→ PROBLEM: Copy out the rows from the line containing "Given: Select the 解析线路命中分析 tab" through the line containing "Action: coord(597,103)", keeping every character as it stands.

Data entries
◇ ◇ ◇ ◇

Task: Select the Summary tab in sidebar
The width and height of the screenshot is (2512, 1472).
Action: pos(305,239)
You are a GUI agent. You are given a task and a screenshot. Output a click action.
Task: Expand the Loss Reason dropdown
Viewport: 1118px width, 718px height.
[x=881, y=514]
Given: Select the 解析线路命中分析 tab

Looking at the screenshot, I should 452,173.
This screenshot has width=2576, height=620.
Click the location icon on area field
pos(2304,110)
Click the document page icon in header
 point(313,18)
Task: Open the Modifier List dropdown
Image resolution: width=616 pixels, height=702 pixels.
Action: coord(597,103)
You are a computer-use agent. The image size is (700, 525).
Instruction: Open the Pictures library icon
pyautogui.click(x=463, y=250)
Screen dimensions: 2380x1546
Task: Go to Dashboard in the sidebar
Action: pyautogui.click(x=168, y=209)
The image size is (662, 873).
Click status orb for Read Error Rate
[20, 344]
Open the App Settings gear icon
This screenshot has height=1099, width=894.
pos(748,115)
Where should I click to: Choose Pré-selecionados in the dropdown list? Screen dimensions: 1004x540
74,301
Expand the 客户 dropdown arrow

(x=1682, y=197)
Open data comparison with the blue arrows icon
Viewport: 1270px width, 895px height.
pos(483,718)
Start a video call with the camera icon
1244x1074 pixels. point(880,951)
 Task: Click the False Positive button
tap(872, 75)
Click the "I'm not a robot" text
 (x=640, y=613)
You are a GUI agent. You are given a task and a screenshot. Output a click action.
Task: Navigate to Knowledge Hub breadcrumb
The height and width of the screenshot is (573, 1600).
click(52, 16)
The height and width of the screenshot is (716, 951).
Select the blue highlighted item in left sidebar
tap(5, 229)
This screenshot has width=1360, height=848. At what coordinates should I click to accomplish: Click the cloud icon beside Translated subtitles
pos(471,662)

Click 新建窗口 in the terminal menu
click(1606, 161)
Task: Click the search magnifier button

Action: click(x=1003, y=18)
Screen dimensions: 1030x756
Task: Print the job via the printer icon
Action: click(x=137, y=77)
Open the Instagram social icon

◇ ◇ ◇ ◇

→ RESPONSE TO THE TASK:
Given: Select the 解析线路命中分析 tab

Looking at the screenshot, I should 452,173.
This screenshot has width=2576, height=620.
Click the location icon on area field
pos(2304,110)
Click the document page icon in header
 point(313,18)
Task: Open the Modifier List dropdown
Image resolution: width=616 pixels, height=702 pixels.
Action: coord(597,103)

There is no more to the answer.